Catherine Mavrikakis : C’est la question de mon livre : il n’y a pas de poète national. Tout le travail de mon héroïne est à cet effet. Elle essaie de ressortir le cadavre d’Hubert Aquin du placard pour en faire le poète national, mais ça ne marche pas. Elle n’y arrive pas, à trouver ce poète national. Elle sait qu’elle est quand même influencée par Rejean Ducharme… enfin, par Robert Laflamme, ou ce genre d’écrivain-là. Peut-être pas LE grand écrivain-monument, mais quand même quelqu’un avec qui elle a à faire.
Vous cherchiez à ‘déboulonné’ Rejean Ducharme?
Catherine Mavrikakis : Je penses qu’il était déjà déboulonné. Il est pas un poète national comme Aquin voulait l’être. Il n’est pas dans ce rapport-là. Il parle de politique, mais pas de la même façon. Il n’a pas le systématisme d’Aquin. Aquin indiquait la voie qui menait à la souveraineté.

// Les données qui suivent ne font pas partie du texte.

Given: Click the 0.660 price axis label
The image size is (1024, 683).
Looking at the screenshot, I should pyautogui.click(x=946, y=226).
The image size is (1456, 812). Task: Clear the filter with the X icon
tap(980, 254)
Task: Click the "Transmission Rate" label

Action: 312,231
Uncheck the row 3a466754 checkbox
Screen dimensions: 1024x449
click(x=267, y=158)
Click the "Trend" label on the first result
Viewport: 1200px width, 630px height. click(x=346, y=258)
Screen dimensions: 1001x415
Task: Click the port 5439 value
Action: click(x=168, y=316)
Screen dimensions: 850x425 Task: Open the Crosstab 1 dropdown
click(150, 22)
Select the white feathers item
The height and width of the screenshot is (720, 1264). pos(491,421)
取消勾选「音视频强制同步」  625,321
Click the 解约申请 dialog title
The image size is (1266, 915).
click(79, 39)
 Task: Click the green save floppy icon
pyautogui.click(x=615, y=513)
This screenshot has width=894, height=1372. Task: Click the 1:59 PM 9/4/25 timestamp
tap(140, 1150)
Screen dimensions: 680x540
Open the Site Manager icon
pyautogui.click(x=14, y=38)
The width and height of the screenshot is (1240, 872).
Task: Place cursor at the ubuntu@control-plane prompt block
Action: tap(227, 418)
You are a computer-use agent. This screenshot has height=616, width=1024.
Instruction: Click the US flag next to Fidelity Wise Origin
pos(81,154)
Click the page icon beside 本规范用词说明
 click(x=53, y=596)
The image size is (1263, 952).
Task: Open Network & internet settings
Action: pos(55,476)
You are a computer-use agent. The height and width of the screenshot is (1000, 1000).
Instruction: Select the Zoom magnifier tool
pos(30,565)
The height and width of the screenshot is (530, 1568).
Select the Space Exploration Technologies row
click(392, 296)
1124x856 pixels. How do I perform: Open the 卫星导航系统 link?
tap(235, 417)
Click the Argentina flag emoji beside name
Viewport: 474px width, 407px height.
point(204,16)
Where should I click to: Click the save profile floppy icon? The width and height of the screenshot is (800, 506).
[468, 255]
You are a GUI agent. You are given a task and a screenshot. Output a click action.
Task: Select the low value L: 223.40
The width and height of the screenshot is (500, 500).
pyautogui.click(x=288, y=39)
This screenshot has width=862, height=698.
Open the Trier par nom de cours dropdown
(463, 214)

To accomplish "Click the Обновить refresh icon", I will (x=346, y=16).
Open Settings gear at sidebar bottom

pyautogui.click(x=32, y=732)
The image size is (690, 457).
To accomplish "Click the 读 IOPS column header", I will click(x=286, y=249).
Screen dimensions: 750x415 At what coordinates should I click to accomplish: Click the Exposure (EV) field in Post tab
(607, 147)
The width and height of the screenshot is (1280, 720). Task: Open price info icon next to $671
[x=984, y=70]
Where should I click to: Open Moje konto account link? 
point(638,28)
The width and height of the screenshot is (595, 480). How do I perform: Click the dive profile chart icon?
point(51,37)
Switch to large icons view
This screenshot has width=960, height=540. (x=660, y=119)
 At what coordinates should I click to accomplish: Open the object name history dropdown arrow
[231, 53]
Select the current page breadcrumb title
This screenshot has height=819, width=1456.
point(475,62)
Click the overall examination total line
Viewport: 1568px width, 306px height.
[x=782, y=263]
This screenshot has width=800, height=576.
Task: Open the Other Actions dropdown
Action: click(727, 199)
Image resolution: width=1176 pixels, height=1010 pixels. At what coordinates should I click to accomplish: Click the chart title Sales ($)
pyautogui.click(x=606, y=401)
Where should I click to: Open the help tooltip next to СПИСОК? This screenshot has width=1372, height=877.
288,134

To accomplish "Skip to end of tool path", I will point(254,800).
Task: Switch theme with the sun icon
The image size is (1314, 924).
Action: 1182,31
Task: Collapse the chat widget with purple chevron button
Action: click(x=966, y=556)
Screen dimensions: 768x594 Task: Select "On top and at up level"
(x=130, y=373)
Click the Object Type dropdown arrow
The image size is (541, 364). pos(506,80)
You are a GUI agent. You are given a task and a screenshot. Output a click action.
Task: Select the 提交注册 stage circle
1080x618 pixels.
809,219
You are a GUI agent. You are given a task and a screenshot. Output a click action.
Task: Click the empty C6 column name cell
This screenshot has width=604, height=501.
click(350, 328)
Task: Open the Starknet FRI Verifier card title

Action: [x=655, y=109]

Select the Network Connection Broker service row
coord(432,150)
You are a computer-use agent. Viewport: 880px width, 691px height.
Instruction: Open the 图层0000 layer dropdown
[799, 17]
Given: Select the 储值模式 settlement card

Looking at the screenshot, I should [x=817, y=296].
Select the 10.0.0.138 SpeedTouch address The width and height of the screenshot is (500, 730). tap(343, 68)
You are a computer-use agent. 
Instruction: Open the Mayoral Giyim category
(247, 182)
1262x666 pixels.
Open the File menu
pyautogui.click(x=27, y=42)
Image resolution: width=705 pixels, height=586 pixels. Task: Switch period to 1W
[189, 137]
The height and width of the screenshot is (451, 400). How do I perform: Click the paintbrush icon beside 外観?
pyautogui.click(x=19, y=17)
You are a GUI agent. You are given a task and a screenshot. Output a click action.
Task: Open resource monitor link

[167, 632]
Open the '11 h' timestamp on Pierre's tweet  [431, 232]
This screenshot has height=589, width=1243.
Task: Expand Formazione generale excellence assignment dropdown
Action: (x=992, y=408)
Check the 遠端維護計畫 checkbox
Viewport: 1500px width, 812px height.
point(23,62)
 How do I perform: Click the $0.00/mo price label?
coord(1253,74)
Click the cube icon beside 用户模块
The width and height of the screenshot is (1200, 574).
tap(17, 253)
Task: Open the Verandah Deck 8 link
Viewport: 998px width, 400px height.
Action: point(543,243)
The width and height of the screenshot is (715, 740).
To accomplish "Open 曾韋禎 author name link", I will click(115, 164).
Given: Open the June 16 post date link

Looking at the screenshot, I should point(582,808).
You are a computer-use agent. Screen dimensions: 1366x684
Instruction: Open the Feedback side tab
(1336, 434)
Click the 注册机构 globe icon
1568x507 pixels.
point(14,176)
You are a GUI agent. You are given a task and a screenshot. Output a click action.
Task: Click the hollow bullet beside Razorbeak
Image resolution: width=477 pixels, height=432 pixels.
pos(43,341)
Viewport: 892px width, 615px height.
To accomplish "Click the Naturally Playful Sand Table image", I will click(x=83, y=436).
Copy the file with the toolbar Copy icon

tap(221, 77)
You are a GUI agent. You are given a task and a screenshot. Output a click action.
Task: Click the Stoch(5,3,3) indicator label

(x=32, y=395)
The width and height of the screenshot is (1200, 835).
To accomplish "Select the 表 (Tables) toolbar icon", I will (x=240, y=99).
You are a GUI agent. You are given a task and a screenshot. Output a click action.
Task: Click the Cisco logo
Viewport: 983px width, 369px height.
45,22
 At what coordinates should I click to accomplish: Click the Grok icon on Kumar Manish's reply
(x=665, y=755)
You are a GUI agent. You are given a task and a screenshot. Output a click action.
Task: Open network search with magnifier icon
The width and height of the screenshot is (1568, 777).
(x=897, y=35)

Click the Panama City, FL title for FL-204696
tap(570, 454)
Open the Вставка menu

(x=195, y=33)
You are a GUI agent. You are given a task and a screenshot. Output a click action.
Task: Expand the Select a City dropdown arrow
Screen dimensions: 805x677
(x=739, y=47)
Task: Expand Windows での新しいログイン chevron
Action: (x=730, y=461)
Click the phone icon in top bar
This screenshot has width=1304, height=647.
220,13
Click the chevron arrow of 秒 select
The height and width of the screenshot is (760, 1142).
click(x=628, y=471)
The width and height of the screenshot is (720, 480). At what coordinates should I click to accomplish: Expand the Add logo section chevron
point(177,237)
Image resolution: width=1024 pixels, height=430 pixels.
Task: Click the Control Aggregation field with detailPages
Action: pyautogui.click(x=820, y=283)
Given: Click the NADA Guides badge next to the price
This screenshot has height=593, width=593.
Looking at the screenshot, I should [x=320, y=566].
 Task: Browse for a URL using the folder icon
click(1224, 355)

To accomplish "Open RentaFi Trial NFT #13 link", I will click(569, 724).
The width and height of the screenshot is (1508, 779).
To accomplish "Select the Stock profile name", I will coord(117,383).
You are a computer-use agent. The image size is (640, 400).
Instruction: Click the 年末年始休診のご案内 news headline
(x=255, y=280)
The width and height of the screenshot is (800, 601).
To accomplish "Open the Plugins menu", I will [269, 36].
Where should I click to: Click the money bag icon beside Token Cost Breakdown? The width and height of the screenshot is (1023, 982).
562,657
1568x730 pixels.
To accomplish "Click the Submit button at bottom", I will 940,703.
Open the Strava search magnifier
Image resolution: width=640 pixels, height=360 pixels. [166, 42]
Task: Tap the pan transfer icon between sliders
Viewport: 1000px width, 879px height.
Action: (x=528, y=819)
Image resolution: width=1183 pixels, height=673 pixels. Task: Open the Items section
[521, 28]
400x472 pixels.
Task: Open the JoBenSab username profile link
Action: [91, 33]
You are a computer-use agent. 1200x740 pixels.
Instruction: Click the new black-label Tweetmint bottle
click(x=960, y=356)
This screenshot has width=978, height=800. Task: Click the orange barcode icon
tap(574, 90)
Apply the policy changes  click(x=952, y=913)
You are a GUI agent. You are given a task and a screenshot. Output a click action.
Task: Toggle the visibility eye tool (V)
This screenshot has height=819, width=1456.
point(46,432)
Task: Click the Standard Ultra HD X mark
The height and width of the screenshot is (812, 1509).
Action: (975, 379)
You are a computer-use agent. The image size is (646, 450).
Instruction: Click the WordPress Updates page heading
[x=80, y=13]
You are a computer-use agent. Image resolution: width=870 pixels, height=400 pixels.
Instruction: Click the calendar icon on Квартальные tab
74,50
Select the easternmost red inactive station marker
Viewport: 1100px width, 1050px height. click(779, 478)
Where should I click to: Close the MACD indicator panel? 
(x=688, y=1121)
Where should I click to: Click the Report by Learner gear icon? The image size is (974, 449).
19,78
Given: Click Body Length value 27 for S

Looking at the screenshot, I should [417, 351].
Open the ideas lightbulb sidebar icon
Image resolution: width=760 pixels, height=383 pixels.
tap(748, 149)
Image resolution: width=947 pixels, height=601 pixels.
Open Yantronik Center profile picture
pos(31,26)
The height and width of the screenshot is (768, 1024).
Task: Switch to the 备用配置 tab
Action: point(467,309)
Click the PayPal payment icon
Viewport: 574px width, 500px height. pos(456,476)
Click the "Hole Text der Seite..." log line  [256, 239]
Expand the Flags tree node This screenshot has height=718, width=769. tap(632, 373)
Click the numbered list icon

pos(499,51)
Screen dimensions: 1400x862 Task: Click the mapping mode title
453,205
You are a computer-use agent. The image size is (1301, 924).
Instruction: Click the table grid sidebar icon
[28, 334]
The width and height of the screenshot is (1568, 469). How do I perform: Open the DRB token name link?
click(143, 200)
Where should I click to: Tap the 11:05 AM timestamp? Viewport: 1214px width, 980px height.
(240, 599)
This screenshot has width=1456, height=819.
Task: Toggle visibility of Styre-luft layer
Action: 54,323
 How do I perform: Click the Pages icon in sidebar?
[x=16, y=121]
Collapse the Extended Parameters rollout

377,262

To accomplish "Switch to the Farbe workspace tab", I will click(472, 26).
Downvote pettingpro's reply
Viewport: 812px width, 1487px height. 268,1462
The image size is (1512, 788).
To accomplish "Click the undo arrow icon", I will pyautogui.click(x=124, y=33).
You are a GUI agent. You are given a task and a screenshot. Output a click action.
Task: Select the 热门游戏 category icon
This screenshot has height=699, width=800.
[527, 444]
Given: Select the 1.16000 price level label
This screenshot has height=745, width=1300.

Est-ce que vous proposez un modèle?
Catherine Mavrikakis : Non. Je pense que la vie ce n’est pas pédagogique. Dans la vie on n’a pas de modèle, il faut bricoler avec le monde. On a des modèles qu’on va de toute façon détruire très rapidement. Au contraire, je crois que ce que j’ai voulu dire c’est qu’il n’est plus possible d’avoir des modèles comme il y en avait auparavant. Même s’il faut encore les chercher. Et il y a une nostalgie en moi de ces modèles. En fait peut-être Ducharme est un modèle, mais alors il faut le penser autrement : pas comme un père mais autrement, à travers la contamination, le plagiat, l’intertextualité. Repenser le modèle.
Dans Ça va aller, (le personnage de) Matt The Spirit, c’est Jean Leloup ou Daniel Boucher?
Catherine Mavrikakis : (rire) Peut-être les deux! Mais j’aime beaucoup Jean Leloup.